|Arab States; Arabian Peninsula; Qatar;|
|Cultural Studies; Democratization; Theory;|
|LCD Projector with Audio Patch or Speakers;|
|Many recent discussions of public opinion in the Middle East debate the existence and or power of the ‘Arab Street.’ Increasing numbers of studies report from the results of surveys from the region on a variety of topics. Often lost in these discussions, however, is how people in the region actually conceptualize the notion of public opinion. |
Most Western definitions of public opinion focus on its aggregate nature that is best accessed by survey research. This conception, however, has been challenged from a number of perspectives. Some would see that social pressures create a spiral of silence to limit public expressions of opinions outside the mainstream majority. Others would argue that opinion is led by different active social groupings. This clash of pluralist ideas via contentious politics results in the formation of public attitudes. Other scholars focus not on public opinion but rather on the public sphere of discourse and dialogue through media studies. This notion of discourse is extended by some scholars to focus not on the attitudes of the public but how leaders use the rhetoric of ‘the public’ to justify their actions. Finally, some scholars would argue that public opinion simply does not exist outside the frameworks used to measure it.

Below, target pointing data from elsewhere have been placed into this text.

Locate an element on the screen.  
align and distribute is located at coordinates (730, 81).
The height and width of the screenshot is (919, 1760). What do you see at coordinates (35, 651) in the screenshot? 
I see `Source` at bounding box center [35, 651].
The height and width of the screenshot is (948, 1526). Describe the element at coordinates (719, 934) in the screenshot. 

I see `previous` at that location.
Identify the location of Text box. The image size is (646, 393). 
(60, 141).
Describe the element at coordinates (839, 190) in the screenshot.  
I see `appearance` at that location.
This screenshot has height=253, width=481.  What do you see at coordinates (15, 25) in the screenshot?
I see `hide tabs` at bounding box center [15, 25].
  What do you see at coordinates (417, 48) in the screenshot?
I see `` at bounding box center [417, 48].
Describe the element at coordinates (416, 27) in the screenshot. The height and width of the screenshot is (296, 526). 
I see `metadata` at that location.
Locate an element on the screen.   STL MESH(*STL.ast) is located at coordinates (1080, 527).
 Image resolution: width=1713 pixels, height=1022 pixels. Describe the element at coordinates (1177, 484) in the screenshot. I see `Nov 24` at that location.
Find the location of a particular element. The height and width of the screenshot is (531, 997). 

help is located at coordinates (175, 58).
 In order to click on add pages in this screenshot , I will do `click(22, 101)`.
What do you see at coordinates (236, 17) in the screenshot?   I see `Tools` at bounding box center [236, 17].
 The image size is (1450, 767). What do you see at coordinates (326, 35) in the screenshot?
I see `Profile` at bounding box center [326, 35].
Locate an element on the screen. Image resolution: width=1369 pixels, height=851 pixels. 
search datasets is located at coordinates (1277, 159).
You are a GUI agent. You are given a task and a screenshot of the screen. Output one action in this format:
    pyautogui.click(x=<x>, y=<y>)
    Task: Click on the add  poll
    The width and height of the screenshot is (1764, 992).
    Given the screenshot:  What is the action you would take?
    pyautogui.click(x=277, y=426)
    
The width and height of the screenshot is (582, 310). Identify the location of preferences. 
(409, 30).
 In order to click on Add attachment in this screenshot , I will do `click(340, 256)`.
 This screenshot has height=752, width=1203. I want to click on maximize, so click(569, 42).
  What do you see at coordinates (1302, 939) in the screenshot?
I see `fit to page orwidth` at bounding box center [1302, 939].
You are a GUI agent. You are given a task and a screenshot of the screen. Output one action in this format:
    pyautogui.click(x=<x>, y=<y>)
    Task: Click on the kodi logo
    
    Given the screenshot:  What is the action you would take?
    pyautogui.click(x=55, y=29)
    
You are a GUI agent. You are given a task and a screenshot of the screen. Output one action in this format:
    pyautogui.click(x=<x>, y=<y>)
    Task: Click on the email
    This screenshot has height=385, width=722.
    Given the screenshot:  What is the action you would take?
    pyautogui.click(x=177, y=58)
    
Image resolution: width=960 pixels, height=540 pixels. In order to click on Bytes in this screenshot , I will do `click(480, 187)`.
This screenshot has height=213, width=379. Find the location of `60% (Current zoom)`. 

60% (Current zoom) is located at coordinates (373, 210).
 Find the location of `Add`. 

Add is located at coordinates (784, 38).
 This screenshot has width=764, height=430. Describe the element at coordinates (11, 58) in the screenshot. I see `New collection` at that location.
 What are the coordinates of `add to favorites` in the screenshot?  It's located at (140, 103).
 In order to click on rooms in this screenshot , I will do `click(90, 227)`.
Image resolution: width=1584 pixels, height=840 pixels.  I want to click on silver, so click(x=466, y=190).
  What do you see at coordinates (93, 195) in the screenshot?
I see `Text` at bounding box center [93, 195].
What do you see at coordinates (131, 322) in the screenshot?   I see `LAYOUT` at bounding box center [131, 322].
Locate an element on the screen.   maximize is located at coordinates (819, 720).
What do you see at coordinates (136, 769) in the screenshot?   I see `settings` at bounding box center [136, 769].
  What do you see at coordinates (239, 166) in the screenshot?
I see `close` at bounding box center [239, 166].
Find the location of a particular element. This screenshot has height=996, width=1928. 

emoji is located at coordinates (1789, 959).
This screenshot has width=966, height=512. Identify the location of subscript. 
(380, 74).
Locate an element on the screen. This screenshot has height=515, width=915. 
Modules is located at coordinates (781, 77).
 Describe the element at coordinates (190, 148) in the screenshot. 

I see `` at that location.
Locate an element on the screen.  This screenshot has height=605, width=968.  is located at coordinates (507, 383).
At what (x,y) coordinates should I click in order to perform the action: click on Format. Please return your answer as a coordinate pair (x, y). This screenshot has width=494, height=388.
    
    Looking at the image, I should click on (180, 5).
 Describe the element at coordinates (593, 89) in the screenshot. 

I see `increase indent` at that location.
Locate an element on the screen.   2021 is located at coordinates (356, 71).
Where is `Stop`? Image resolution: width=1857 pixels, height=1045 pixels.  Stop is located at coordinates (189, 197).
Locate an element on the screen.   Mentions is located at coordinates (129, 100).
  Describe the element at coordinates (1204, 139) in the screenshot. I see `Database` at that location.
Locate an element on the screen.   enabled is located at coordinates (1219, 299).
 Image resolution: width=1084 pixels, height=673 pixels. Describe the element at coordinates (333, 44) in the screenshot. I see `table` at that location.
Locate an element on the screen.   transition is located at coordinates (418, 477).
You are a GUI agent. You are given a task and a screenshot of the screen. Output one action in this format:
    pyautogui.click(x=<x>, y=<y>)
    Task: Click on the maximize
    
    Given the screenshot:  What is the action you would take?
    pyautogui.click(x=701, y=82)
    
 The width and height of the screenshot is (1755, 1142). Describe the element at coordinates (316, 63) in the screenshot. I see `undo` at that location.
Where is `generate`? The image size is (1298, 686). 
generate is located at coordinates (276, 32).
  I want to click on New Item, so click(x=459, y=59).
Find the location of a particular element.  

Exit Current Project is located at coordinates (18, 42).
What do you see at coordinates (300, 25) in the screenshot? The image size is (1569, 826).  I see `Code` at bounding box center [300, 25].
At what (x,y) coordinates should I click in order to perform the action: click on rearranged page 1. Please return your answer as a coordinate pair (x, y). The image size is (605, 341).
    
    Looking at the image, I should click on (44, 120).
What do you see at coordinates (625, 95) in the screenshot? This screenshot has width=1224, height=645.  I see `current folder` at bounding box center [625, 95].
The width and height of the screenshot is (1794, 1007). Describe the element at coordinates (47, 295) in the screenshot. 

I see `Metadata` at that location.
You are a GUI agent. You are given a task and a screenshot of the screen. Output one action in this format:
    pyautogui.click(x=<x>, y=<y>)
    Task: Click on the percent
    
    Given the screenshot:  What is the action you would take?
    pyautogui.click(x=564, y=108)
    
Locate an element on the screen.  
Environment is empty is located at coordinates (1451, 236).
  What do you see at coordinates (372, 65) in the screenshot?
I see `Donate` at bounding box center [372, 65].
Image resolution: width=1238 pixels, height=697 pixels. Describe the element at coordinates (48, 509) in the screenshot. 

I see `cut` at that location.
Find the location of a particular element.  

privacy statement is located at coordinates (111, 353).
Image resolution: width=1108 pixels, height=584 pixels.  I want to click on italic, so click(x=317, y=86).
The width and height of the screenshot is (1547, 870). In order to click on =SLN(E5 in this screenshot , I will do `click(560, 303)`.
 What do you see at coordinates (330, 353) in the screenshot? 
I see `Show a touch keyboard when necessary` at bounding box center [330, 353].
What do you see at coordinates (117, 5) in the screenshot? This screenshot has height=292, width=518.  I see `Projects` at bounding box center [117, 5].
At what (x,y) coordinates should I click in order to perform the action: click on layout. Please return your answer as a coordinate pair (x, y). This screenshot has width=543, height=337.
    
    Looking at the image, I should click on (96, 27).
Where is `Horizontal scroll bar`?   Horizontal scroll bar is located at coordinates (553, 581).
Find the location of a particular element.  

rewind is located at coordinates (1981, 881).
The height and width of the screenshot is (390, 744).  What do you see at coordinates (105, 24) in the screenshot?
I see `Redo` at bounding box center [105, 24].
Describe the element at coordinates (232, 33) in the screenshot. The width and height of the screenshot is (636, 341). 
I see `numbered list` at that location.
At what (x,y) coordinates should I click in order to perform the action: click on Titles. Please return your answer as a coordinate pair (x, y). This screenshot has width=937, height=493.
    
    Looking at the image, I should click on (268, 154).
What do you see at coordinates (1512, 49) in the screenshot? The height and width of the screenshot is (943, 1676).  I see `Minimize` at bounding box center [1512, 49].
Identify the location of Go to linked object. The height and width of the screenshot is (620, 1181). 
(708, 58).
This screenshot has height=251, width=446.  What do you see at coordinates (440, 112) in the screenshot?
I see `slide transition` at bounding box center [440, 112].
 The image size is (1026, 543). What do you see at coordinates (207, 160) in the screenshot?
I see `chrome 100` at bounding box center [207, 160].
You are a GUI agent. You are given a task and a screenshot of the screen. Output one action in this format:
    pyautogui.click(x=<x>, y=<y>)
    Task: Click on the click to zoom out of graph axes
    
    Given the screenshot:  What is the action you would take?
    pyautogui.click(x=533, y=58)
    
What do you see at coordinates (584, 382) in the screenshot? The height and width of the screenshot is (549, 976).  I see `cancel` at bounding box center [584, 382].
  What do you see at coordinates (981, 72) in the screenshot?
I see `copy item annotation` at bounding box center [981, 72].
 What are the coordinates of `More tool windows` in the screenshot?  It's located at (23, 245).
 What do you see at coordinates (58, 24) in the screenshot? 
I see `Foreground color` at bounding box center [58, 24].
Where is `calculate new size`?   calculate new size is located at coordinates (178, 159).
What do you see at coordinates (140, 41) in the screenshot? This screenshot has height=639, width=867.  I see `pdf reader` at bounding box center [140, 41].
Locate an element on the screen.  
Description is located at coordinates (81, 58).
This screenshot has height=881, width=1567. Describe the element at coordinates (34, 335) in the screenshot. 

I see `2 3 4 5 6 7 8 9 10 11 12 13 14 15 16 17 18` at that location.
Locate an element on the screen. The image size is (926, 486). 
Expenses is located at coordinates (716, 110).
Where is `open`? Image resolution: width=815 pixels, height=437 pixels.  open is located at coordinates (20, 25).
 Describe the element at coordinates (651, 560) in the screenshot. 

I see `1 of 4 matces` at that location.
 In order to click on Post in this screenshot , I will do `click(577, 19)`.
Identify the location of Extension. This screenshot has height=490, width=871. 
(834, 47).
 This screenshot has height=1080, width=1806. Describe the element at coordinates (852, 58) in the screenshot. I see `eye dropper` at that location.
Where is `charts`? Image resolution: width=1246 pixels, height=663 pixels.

Studies of public opinion in the Middle East aimed at audiences in the region as well as those in the West have reflected this diversity of conceptualization of public opinion. In addition the study of public opinion and survey research are both challenged as being inappropriate the region. Be it for their transplanting of Western cultural assumptions into a foreign environment, as neo-colonial impositions, or as irrelevant non-attitudes warped by authoritarian states and societies.
This study investigates how these different theoretical notions of public opinion find resonance among a Middle Eastern public. This paper analyzes the preliminary results from a new survey of respondents in Qatar on attitudes towards survey research and definitions of public opinion. This study is the first systematic investigation of participation in, and attitudes toward, survey research in Qatar. It gathers reliable and previously-unavailable data on the extent of survey usage in the country, as well as gauge the impact of social scientific research in a cultural context far removed from its Western origins. In so doing, it contributes to scholarly debates surrounding the origins of survey attitudes and public opinion formation.